> [TASK ITEM]:
Under this line are the records; write out word for word the part that begins at the line containing "Instruction: Collapse the This PC tree node" and ends at the line containing "Task: Click the line", and no more.

> [DATA]:
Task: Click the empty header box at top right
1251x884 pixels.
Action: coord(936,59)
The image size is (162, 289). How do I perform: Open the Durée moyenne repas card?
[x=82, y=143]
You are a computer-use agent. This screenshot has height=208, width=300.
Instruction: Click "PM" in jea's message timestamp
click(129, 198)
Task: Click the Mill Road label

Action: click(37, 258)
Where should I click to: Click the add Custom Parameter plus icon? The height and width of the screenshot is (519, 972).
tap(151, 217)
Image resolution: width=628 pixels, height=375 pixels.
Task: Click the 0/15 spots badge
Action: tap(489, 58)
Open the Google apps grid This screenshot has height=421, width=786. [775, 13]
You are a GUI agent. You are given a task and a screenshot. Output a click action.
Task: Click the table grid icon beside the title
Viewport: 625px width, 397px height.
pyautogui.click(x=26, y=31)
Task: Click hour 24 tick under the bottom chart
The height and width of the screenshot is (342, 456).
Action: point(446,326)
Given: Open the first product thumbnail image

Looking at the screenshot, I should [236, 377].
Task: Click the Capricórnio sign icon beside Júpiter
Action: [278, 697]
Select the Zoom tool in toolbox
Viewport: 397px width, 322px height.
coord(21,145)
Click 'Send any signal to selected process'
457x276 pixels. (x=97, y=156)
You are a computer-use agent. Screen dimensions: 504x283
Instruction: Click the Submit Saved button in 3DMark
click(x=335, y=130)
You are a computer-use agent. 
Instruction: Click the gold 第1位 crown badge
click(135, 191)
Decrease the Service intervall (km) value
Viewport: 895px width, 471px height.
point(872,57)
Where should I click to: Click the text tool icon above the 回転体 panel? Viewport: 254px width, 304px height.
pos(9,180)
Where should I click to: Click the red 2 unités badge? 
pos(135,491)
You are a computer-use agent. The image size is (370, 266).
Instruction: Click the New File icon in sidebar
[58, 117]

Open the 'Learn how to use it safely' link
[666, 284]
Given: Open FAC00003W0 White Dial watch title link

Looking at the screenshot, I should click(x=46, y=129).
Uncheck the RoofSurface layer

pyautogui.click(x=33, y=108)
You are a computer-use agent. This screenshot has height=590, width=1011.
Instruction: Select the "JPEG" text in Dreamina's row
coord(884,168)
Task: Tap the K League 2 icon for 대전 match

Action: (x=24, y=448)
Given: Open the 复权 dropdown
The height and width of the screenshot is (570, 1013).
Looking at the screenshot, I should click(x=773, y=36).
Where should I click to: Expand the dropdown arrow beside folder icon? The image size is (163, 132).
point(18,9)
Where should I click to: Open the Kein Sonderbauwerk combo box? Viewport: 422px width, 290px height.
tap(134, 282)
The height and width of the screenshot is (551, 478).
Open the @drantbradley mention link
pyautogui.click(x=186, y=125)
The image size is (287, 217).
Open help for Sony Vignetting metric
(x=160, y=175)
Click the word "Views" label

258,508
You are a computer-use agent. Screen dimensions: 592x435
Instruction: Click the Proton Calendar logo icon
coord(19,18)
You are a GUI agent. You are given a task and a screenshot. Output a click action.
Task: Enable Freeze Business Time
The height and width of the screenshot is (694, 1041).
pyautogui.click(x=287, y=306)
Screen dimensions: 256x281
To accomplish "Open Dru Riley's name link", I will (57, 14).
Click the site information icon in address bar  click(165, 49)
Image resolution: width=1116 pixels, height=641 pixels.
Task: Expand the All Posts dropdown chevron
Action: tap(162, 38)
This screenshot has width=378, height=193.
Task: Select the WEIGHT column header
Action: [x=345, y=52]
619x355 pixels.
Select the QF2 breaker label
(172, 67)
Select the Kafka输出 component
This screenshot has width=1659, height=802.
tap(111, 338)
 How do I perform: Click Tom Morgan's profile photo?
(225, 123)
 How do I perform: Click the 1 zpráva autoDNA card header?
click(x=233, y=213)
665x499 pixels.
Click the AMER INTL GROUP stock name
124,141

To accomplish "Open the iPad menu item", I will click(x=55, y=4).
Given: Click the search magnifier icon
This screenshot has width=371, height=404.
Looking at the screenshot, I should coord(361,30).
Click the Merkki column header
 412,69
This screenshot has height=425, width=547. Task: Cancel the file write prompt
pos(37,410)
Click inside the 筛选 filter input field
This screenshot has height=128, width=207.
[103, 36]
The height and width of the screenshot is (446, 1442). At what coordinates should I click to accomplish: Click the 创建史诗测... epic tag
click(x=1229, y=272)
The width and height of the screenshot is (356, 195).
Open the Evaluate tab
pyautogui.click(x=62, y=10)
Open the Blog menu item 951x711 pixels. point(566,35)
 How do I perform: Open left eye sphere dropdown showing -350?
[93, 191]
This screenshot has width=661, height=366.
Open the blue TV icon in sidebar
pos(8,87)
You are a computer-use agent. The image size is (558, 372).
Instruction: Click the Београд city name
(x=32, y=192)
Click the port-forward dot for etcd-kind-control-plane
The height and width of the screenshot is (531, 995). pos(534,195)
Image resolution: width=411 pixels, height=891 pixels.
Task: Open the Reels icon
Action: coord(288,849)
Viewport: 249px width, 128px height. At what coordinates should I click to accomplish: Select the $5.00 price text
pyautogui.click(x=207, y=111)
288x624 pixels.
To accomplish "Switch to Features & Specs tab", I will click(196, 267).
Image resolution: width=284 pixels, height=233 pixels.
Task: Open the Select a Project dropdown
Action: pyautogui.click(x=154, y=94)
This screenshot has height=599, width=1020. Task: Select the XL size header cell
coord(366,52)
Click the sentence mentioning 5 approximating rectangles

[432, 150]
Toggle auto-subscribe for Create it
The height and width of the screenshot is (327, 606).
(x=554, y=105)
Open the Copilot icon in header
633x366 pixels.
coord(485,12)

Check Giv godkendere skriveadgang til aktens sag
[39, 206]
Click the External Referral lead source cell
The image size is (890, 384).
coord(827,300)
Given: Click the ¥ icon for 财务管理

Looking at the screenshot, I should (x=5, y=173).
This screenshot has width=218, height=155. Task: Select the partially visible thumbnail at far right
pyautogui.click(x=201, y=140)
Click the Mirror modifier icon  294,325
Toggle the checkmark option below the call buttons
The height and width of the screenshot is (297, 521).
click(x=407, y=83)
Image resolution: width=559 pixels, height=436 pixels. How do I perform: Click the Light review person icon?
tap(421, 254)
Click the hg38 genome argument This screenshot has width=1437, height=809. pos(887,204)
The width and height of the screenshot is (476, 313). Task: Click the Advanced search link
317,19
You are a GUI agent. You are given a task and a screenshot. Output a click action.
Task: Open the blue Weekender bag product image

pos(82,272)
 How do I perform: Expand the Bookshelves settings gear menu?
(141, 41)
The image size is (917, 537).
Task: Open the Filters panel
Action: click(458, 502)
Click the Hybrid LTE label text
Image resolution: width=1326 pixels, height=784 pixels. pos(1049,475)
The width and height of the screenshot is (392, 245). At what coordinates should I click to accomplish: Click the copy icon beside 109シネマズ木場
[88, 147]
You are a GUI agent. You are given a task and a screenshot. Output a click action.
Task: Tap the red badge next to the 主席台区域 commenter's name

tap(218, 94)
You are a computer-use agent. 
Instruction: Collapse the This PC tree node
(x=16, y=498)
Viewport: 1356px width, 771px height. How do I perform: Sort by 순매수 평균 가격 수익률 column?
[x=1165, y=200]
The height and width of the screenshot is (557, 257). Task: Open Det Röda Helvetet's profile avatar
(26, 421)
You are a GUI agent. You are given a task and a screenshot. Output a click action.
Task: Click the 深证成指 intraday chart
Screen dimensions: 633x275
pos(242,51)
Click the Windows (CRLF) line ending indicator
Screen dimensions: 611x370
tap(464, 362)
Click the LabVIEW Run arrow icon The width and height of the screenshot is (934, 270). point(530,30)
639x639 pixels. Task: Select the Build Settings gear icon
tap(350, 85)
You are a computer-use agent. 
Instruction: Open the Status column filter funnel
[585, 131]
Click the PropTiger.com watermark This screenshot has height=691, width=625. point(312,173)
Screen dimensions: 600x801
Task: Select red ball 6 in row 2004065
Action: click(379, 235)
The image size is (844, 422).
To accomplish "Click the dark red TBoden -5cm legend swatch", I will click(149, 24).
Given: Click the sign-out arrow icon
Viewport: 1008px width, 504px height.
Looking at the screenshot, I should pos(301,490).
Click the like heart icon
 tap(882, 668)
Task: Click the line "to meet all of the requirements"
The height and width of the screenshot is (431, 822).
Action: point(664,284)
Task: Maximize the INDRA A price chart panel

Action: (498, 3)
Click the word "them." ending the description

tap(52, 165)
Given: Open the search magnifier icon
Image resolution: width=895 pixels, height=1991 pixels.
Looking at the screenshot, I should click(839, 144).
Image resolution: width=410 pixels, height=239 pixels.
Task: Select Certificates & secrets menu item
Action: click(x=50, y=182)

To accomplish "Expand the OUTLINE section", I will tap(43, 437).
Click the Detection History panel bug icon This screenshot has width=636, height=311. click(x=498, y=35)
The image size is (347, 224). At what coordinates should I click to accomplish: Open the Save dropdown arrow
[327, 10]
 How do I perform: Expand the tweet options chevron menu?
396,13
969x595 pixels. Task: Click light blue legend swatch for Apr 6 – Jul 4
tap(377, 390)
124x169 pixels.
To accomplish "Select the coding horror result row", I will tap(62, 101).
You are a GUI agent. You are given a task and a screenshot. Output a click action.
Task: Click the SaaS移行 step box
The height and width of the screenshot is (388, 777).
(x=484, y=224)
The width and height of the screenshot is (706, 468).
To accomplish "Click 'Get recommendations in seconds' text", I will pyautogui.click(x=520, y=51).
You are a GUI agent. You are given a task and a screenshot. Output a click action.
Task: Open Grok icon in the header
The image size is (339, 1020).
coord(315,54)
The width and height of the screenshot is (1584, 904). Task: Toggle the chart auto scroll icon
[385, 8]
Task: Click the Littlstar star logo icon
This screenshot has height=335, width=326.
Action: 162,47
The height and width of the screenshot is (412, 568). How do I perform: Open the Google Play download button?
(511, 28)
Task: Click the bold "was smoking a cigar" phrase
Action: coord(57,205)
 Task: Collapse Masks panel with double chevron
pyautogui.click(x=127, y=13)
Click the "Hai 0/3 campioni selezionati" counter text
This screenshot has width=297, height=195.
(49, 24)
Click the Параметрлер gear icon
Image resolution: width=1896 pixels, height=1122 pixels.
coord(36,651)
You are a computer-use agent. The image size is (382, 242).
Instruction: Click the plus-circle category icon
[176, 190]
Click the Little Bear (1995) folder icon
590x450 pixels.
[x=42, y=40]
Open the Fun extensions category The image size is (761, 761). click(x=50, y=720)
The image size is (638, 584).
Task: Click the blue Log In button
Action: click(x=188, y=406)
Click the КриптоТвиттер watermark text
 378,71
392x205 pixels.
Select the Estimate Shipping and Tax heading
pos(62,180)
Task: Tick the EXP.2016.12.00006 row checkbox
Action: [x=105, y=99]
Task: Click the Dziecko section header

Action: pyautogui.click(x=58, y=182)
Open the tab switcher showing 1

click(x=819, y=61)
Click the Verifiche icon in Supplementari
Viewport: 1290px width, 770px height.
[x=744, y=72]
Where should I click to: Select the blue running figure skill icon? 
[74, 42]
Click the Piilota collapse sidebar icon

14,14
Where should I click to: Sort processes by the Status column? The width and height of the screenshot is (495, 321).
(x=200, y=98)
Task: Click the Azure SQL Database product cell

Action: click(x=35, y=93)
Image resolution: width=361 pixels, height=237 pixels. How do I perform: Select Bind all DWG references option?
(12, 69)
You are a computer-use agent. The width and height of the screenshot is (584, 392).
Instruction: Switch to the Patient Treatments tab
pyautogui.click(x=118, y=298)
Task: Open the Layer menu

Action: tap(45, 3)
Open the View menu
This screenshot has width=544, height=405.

> [RESULT OF THE TASK]:
Instruction: Collapse the This PC tree node
(x=16, y=498)
Viewport: 1356px width, 771px height. How do I perform: Sort by 순매수 평균 가격 수익률 column?
[x=1165, y=200]
The height and width of the screenshot is (557, 257). Task: Open Det Röda Helvetet's profile avatar
(26, 421)
You are a GUI agent. You are given a task and a screenshot. Output a click action.
Task: Click the 深证成指 intraday chart
Screen dimensions: 633x275
pos(242,51)
Click the Windows (CRLF) line ending indicator
Screen dimensions: 611x370
tap(464, 362)
Click the LabVIEW Run arrow icon The width and height of the screenshot is (934, 270). point(530,30)
639x639 pixels. Task: Select the Build Settings gear icon
tap(350, 85)
You are a computer-use agent. 
Instruction: Open the Status column filter funnel
[585, 131]
Click the PropTiger.com watermark This screenshot has height=691, width=625. point(312,173)
Screen dimensions: 600x801
Task: Select red ball 6 in row 2004065
Action: click(379, 235)
The image size is (844, 422).
To accomplish "Click the dark red TBoden -5cm legend swatch", I will click(149, 24).
Given: Click the sign-out arrow icon
Viewport: 1008px width, 504px height.
Looking at the screenshot, I should pos(301,490).
Click the like heart icon
 tap(882, 668)
Task: Click the line "to meet all of the requirements"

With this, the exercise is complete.